- Text segment -
········
KUALA LUMPUR: In Malaysia, Eid is not only a time for close friends and family. It is a time when people throw open their doors and invite others to join the festivities.
The country’s Open House tradition has been around for decades - although its origin is unknown - and takes place during the country’s major festivals including Eid Al-Fitr, Eid Al-Adha, Christmas, Diwali and Chinese New Year.
Prime Minister Mahatir Mohamad and his Cabinet hosted an Open House on Wednesday, while King Sultan Abdullah Sultan Ahmad Shah is hosting one at his palace on Thursday in his home state of Pahang.
While these events attracts thousands of people, and can involve public transport arrangements and catering trucks, there are also smaller-scale offerings of hospitality.
“The food is the main attraction,” Siti Khadijah Kamaruddin, a 34-year-old working mother, told Arab News. “It is the only time where we would have a feast of lontong (cubed rice with vegetarian coconut curry), rendang (spicy stewed meat), satay and kuah kacang (skewed meat with spicy peanut sauce). Sometimes we even have a barbecued whole lamb.”
She said it was a family tradition to have an Open House on the first day of Eid, when relatives, friends and neighbors were invited to enjoy a glorious feast. “During Open House we simply open our gates to others so they can come and visit us. It is an enjoyable time for me as I am usually busy with kids and work, so have little time with friends and family. It helps me to cherish the good moments with them!”
Malaysia is one of the most multicultural nations in the region. It is home to Malays, Chinese, Indians, Kadazans, Ibans and people from other ethnic minorities. It is normal for visitors and residents to be exposed to different cultures, languages, traditions, religions and cuisines.
Adrian Pereira, 38, is a Christian who works in the non-profit sector.
“I like the Open House tradition because it brings everyone together,” he told Arab News. “Growing up in a small town in Kota Tinggi, we always frequented our neighbor’s house during Hari Raya (Eid). We built strong bonds and friendships during that time. Of course, I still remember ketupat, rendang, satay, which are my favourite dishes! Although some of these foods are available throughout the year, it has a special and magical taste during Hari Raya.”
Imran, an Arab-Palestinian based in Kuala Lumpur, said he enjoyed the tradition of sharing food and happiness with others.
“The kuih raya (Malay cookies) in Malaysia are so tasty, especially the kuih nenas (pineapple cookies). Also sometimes they have durian fruit, which is a must-try!” he told Arab News. “One of the most beautiful things is everyone gets something during Hari Raya. Children get duit raya (green money packets), older people enjoy the festive cuisine and delicacies. Houses are open for people to visit each other.”
He said Eid was special to every Malaysian because it resonated with the idea of forgiveness.
“People remember their family members, they practice silaturrahim (strengthening ties), they forgive each other, this is beautiful.”
He also said the Open House tradition was a great leveler as it was something everyone could participate in.
········
- Extracted data -
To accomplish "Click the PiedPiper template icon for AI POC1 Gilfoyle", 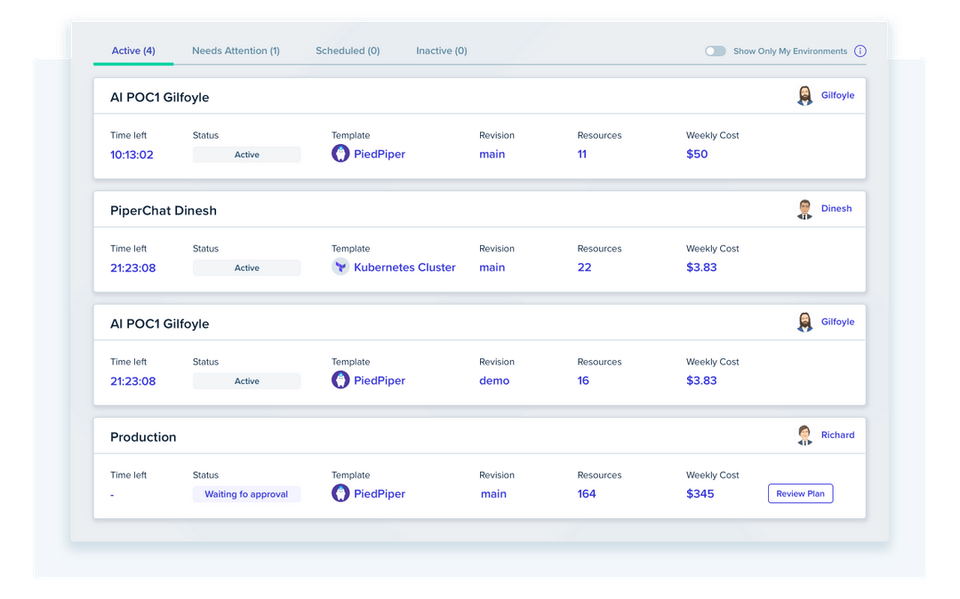I will coord(341,154).
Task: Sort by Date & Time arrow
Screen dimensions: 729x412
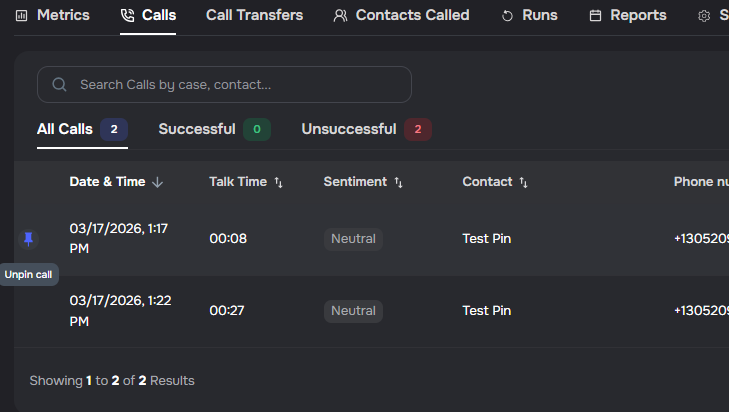Action: click(158, 182)
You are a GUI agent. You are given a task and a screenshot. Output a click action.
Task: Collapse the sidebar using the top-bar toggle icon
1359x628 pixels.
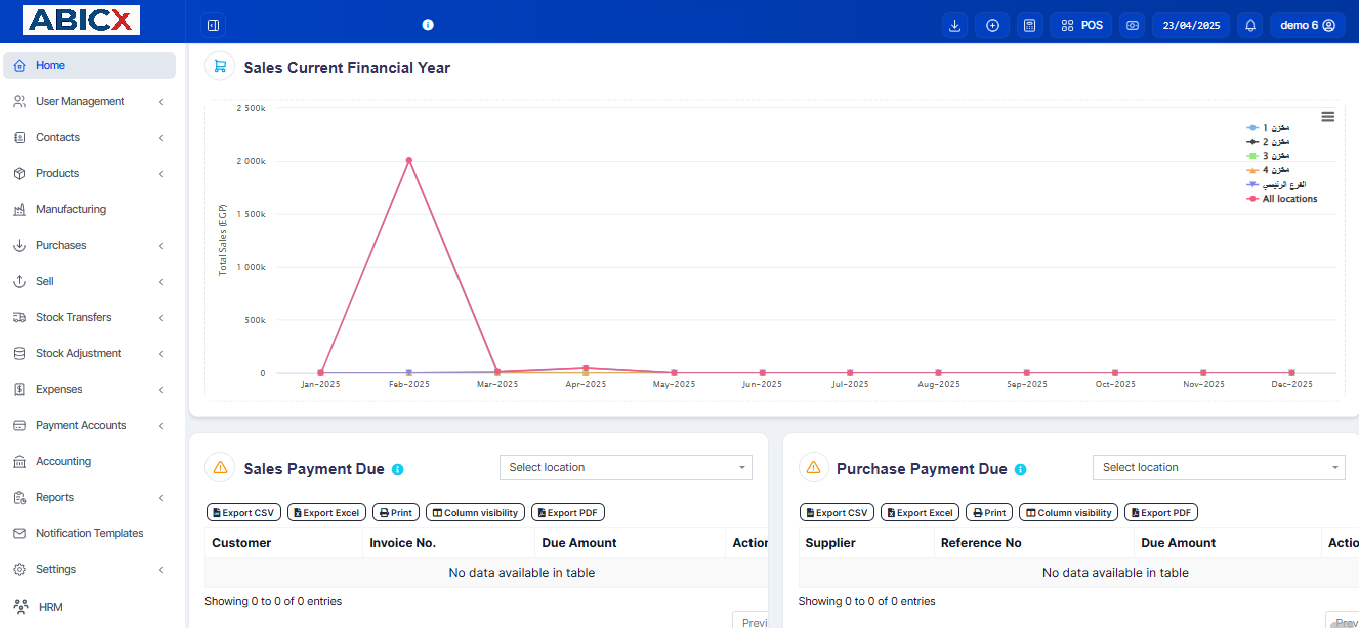point(213,25)
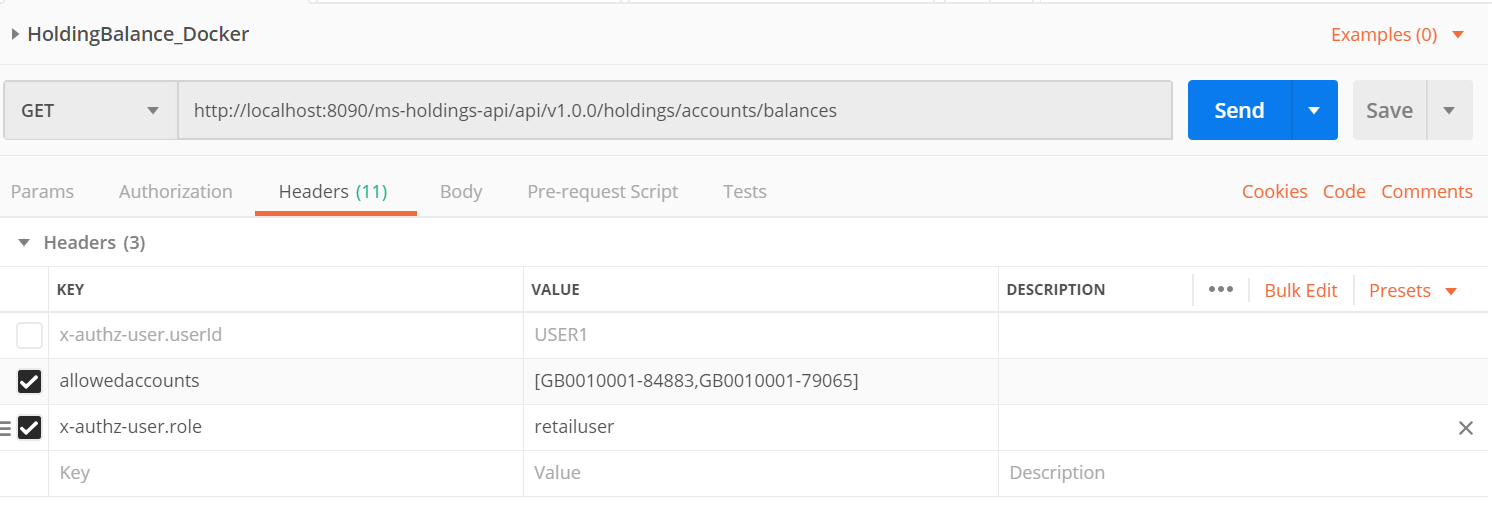This screenshot has width=1492, height=505.
Task: Switch to the Pre-request Script tab
Action: (602, 192)
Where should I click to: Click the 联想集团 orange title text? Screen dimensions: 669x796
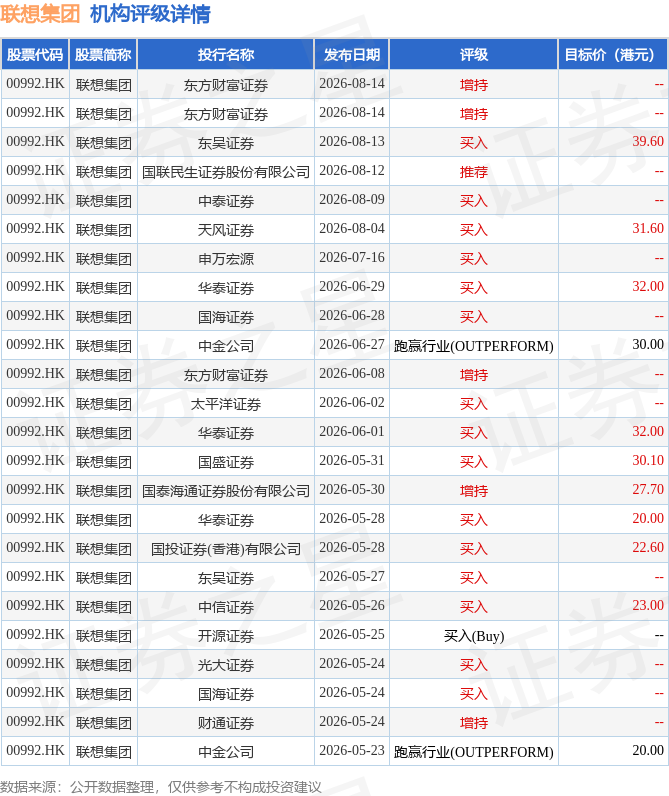[40, 14]
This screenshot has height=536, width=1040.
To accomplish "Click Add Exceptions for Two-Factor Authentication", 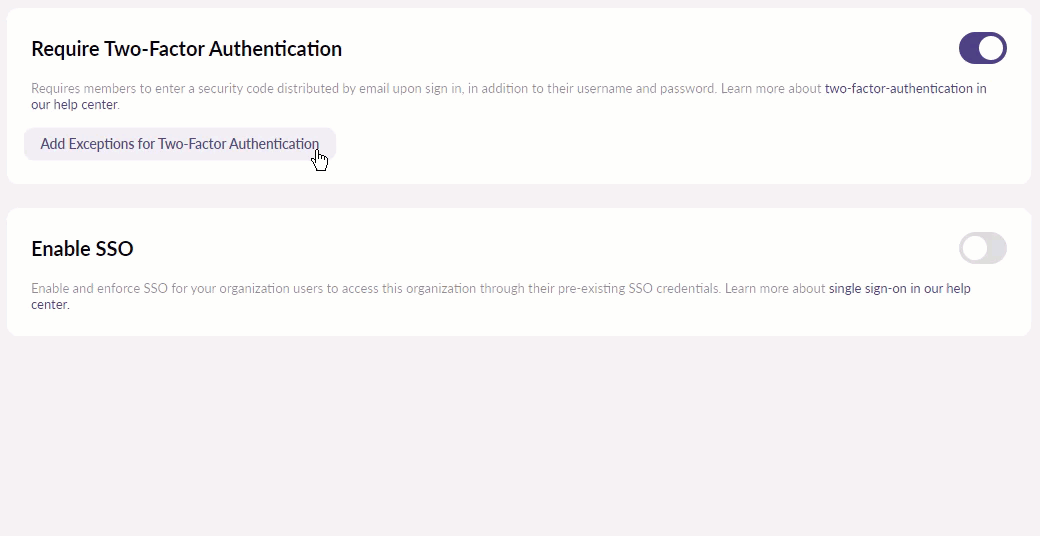I will [x=179, y=144].
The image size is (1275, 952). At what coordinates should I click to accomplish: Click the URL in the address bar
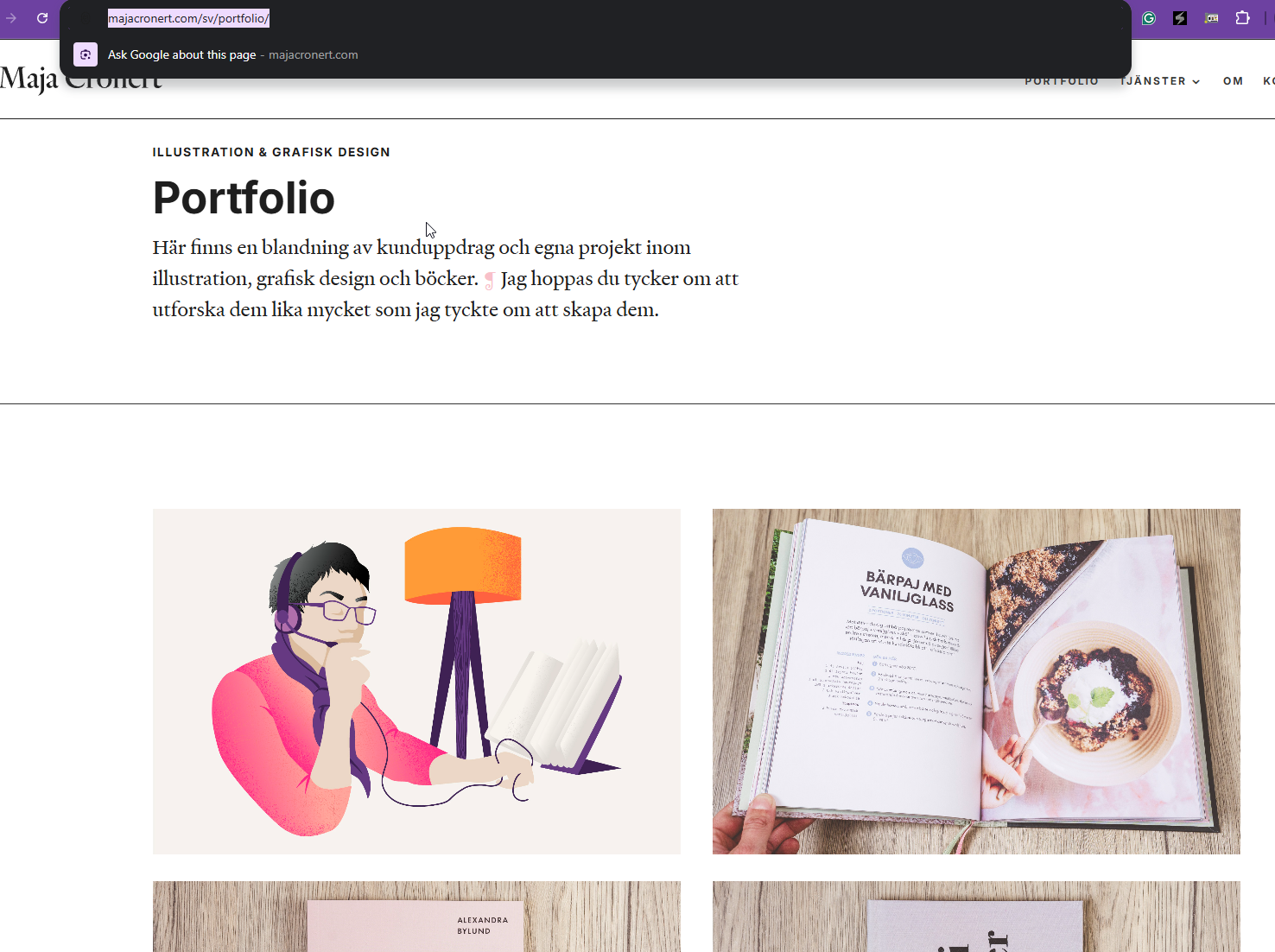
········
- Tasks for this exercise -
- a) According to the article on Malaysia's Open House tradition, on which day of Eid does Siti Khadijah Kamaruddin's family hold its Open House?
- b) Reproduce the part of the Open House article starting with "He said Eid" and going on through "could participate in.".

- Answers in order -
- a) On the first day of Eid.

- b)
He said Eid was special to every Malaysian because it resonated with the idea of forgiveness.
“People remember their family members, they practice silaturrahim (strengthening ties), they forgive each other, this is beautiful.”
He also said the Open House tradition was a great leveler as it was something everyone could participate in.